_Required action:_
Look through the material below and show every line with the word "Click".

_Material supplied:_
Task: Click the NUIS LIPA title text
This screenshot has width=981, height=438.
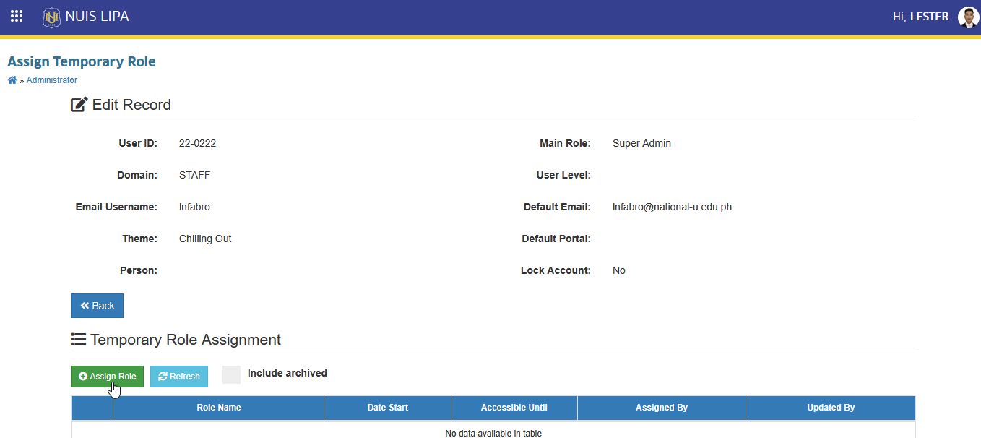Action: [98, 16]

--

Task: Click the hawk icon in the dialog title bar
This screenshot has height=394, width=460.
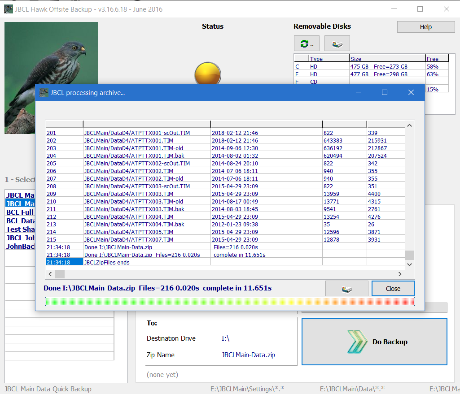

_Output below:_
Task: Click the NUIS LIPA title text
Task: Click the hawk icon in the dialog title bar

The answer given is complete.